Let's give the credit where it's due. The premise - of a young boy being cast in girl's roles in movies - is interesting, but the screenplay and direction [Sudipto Chattopadhyay] are so abstract that I was actually wondering, how could a reputed film-maker like Sanjay Gupta and celebrated actor Bipasha Basu green-light this project? Or, let me put it this way, what did they see in the script of this film?
Frankly, Pankh made no sense to me and at the end of the screening, I only felt sorry for myself since I wasted two precious hours of my life on something that wasn't worth it.
Baby Kusum was a child star. But Kusum was actually a boy, working as a girl in movies. Born as Jerry. Christened Master Jai for the movies. Rechristened Baby Kusum to play a girl. Mary and Jerry, the mother and son, are caught in a turbulent relationship.
Nothing works in Pankh. The protagonist is besotted by a stunning looking actress and even fantasises about her, so why this hullabaloo about his sexual identity? And pray, what is Bipasha doing in so many avtaars? Did she walk on the set straight out of a fashion show?

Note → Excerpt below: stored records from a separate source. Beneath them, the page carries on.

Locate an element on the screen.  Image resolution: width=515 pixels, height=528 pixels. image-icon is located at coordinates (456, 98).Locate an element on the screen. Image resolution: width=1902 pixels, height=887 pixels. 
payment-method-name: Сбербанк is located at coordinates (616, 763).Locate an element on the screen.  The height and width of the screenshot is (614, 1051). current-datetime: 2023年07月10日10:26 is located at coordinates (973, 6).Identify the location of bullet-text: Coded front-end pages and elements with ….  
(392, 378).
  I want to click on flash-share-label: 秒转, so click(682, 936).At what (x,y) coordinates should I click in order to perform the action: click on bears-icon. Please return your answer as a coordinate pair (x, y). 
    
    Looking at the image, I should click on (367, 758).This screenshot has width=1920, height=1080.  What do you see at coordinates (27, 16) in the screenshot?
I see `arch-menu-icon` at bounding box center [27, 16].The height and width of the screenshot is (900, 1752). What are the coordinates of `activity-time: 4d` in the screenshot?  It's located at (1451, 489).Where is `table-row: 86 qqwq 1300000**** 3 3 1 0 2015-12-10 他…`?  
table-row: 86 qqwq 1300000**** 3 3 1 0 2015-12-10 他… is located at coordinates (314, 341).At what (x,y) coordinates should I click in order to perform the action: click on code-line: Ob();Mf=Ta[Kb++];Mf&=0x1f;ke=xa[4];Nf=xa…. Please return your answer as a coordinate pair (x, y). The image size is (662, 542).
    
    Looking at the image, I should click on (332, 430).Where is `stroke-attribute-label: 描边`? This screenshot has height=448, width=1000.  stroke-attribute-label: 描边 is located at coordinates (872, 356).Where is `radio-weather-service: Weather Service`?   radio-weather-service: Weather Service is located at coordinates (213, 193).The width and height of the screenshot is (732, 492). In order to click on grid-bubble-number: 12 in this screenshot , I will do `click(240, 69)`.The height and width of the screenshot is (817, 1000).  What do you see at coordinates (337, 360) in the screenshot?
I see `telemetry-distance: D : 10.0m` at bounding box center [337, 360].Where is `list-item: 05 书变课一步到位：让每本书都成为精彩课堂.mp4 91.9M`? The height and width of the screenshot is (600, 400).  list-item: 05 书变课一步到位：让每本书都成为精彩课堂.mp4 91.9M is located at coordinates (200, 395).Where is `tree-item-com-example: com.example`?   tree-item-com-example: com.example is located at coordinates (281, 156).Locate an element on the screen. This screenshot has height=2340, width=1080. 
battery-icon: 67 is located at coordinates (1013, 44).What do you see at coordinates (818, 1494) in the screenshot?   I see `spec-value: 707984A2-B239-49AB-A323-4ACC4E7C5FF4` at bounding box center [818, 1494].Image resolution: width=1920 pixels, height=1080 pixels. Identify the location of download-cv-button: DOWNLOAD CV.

Talking of performances, Maradona Rebello tries hard to look convincing. Bipasha suffers due to poor characterisation. Mahesh Manjrekar hams to the hilt. Ronit Roy is lifeless. Lilette Dubey is hysterical. Daya Shanker Pandey is quite good. Amit Purohit needs to polish his acting skills. Sanjeeda Sheikh is convincing. Asha Sachdev gets the role right.
On the whole, Pankh has nothing to offer!
A lot of bizarre experiments are being made in the name of art house/experimental cinema. Precious raw stock, precious time and precious resources are being utilised to create movies which are so weird that only its creator would know what he's actually trying to say. Pankh is one of those films, which, frankly, makes no sense.